Saved entries
— start —

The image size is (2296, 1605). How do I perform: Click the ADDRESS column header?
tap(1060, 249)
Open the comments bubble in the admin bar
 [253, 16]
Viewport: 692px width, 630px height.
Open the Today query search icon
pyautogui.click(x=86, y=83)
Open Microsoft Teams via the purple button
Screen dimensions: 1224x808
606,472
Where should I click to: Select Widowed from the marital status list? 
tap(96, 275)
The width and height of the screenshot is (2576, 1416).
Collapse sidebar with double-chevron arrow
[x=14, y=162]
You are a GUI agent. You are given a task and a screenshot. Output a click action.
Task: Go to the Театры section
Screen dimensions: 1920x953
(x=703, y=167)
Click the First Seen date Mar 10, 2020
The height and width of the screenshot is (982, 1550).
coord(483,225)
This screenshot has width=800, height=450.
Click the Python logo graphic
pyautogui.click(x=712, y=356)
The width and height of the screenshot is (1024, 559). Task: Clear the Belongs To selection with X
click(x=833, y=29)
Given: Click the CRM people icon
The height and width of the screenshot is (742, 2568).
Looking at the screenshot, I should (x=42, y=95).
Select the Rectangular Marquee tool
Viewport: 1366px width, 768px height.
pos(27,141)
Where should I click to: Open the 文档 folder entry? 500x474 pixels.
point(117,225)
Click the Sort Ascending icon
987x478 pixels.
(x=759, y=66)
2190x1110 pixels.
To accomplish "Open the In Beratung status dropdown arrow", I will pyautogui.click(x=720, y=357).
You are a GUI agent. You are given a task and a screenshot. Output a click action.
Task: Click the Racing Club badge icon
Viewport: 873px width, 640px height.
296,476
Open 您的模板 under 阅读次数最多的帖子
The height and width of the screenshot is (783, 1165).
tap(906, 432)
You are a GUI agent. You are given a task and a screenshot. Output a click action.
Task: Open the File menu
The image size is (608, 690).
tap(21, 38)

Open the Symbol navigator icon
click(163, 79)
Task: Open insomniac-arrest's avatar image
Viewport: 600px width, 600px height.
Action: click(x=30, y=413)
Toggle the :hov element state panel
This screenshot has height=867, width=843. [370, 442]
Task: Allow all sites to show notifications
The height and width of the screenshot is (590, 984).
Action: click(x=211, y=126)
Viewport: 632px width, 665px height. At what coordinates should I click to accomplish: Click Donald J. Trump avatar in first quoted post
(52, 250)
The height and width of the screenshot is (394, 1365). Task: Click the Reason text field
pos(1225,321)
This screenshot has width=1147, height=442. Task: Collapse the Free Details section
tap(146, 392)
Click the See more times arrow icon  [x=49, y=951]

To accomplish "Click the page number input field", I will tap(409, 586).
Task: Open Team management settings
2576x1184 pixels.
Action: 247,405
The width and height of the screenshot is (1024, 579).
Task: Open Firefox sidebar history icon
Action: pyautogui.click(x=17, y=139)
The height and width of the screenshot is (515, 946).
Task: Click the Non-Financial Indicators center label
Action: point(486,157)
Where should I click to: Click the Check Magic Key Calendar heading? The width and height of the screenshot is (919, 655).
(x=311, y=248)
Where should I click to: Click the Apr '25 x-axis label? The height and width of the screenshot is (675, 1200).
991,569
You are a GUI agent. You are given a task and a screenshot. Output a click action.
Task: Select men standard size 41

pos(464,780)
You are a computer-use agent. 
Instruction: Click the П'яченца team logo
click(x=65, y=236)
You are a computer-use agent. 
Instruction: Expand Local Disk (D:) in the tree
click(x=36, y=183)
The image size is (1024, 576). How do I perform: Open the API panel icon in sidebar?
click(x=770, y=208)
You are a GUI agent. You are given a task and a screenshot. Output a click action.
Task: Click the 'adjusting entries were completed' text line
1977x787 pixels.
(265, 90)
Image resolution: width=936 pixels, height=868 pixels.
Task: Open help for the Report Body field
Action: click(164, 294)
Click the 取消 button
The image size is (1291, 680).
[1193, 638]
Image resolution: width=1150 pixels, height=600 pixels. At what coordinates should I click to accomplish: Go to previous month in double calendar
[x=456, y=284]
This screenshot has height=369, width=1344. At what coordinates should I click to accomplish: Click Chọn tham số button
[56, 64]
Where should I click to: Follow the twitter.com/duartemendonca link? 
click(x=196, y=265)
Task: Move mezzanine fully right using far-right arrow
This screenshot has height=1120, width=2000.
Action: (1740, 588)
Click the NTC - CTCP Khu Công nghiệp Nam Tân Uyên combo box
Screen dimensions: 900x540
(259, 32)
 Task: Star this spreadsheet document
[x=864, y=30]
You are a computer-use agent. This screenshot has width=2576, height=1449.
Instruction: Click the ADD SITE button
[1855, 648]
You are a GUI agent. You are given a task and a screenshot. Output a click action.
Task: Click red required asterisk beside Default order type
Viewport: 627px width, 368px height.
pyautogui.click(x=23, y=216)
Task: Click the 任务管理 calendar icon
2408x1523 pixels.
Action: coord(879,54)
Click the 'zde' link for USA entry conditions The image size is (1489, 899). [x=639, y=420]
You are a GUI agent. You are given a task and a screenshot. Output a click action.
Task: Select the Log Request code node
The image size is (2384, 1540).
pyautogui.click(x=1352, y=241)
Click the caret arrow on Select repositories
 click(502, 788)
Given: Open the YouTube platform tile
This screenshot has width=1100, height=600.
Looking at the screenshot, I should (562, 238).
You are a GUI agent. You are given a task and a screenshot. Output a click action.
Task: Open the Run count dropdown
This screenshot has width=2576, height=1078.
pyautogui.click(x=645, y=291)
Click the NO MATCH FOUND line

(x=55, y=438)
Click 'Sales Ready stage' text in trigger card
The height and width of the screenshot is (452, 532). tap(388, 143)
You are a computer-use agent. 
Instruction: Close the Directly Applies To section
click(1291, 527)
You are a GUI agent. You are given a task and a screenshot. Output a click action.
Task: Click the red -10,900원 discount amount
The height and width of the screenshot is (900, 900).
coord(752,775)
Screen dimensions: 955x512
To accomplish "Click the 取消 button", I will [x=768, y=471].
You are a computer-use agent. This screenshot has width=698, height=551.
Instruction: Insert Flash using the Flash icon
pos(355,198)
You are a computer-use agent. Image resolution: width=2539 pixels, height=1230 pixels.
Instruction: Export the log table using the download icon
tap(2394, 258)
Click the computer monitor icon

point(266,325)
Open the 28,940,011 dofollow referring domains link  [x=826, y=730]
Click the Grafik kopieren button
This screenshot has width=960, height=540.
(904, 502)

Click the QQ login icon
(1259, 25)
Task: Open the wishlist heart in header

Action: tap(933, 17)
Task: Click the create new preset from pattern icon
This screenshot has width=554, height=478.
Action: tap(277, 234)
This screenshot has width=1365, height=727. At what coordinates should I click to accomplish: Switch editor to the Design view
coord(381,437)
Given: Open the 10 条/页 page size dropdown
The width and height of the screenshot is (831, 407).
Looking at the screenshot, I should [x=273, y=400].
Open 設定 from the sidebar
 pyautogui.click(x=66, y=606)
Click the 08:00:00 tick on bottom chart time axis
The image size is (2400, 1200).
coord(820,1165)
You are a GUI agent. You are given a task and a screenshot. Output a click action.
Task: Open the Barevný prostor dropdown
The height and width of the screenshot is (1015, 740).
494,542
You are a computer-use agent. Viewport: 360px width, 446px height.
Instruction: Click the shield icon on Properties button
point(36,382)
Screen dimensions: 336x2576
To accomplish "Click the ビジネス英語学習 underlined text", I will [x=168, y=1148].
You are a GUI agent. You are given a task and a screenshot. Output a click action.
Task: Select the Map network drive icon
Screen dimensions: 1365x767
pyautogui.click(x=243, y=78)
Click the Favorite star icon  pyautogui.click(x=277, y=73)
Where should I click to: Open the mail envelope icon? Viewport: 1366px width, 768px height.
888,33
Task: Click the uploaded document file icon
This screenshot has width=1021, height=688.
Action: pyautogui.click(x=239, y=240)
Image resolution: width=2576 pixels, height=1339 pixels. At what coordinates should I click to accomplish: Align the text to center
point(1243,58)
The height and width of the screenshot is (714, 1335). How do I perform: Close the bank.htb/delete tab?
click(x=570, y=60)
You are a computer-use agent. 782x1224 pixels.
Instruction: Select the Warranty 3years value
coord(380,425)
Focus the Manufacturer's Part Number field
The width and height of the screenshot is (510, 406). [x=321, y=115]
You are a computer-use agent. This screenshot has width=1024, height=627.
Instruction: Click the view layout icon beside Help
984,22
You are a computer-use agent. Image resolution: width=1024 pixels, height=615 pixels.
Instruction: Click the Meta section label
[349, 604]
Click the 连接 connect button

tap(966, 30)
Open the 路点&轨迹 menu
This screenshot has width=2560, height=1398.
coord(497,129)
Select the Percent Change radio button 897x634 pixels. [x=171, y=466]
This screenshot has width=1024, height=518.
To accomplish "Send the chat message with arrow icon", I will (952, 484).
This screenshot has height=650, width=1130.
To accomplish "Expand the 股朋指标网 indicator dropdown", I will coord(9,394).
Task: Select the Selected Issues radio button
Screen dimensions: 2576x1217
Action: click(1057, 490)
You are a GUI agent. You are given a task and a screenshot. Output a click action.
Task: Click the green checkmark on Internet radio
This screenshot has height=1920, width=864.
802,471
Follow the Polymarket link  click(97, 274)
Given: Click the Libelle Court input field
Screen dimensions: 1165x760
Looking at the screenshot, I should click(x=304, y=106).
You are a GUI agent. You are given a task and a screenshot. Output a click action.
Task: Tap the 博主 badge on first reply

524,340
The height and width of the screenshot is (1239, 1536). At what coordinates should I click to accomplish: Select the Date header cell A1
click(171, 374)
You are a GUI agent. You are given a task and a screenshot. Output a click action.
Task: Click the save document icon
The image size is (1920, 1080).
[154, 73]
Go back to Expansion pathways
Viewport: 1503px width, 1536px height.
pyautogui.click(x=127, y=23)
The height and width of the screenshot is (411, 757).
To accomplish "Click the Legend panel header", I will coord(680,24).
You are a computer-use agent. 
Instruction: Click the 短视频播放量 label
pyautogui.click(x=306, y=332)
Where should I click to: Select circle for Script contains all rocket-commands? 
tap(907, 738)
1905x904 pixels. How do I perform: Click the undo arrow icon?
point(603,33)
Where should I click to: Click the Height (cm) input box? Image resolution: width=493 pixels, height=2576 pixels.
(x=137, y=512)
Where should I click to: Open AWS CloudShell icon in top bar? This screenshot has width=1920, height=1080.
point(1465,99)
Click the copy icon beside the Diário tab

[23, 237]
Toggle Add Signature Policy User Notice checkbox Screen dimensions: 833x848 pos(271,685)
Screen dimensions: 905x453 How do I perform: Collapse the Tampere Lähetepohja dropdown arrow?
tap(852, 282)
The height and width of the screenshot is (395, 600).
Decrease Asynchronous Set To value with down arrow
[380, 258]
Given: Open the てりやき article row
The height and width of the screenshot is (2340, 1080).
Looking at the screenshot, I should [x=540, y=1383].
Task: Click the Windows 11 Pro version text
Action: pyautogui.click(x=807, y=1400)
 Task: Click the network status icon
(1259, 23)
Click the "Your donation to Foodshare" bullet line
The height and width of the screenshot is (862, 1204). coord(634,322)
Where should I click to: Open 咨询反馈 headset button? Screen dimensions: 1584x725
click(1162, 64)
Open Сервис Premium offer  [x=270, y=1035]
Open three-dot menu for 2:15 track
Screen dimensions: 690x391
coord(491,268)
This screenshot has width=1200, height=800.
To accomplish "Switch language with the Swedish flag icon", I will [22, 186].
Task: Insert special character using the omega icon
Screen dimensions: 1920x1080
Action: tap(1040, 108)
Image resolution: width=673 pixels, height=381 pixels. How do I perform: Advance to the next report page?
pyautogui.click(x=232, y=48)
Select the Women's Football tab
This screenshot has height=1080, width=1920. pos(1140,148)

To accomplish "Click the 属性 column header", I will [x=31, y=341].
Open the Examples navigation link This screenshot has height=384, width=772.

— end —

-- What the task requires --
Can you turn the items above into a JSON list of strings, starting at their very first line and ending at the line containing "tap(21, 38)", one string per line with blank lines left out?

-- The result --
[
  "The image size is (2296, 1605). How do I perform: Click the ADDRESS column header?",
  "tap(1060, 249)",
  "Open the comments bubble in the admin bar",
  " [253, 16]",
  "Viewport: 692px width, 630px height.",
  "Open the Today query search icon",
  "pyautogui.click(x=86, y=83)",
  "Open Microsoft Teams via the purple button",
  "Screen dimensions: 1224x808",
  "606,472",
  "Where should I click to: Select Widowed from the marital status list? ",
  "tap(96, 275)",
  "The width and height of the screenshot is (2576, 1416).",
  "Collapse sidebar with double-chevron arrow",
  "[x=14, y=162]",
  "You are a GUI agent. You are given a task and a screenshot. Output a click action.",
  "Task: Go to the Театры section",
  "Screen dimensions: 1920x953",
  "(x=703, y=167)",
  "Click the First Seen date Mar 10, 2020",
  "The height and width of the screenshot is (982, 1550).",
  "coord(483,225)",
  "This screenshot has width=800, height=450.",
  "Click the Python logo graphic",
  "pyautogui.click(x=712, y=356)",
  "The width and height of the screenshot is (1024, 559). Task: Clear the Belongs To selection with X",
  "click(x=833, y=29)",
  "Given: Click the CRM people icon",
  "The height and width of the screenshot is (742, 2568).",
  "Looking at the screenshot, I should (x=42, y=95).",
  "Select the Rectangular Marquee tool",
  "Viewport: 1366px width, 768px height.",
  "pos(27,141)",
  "Where should I click to: Open the 文档 folder entry? 500x474 pixels.",
  "point(117,225)",
  "Click the Sort Ascending icon",
  "987x478 pixels.",
  "(x=759, y=66)",
  "2190x1110 pixels.",
  "To accomplish \"Open the In Beratung status dropdown arrow\", I will pyautogui.click(x=720, y=357).",
  "You are a GUI agent. You are given a task and a screenshot. Output a click action.",
  "Task: Click the Racing Club badge icon",
  "Viewport: 873px width, 640px height.",
  "296,476",
  "Open 您的模板 under 阅读次数最多的帖子",
  "The height and width of the screenshot is (783, 1165).",
  "tap(906, 432)",
  "You are a GUI agent. You are given a task and a screenshot. Output a click action.",
  "Task: Open the File menu",
  "The image size is (608, 690).",
  "tap(21, 38)"
]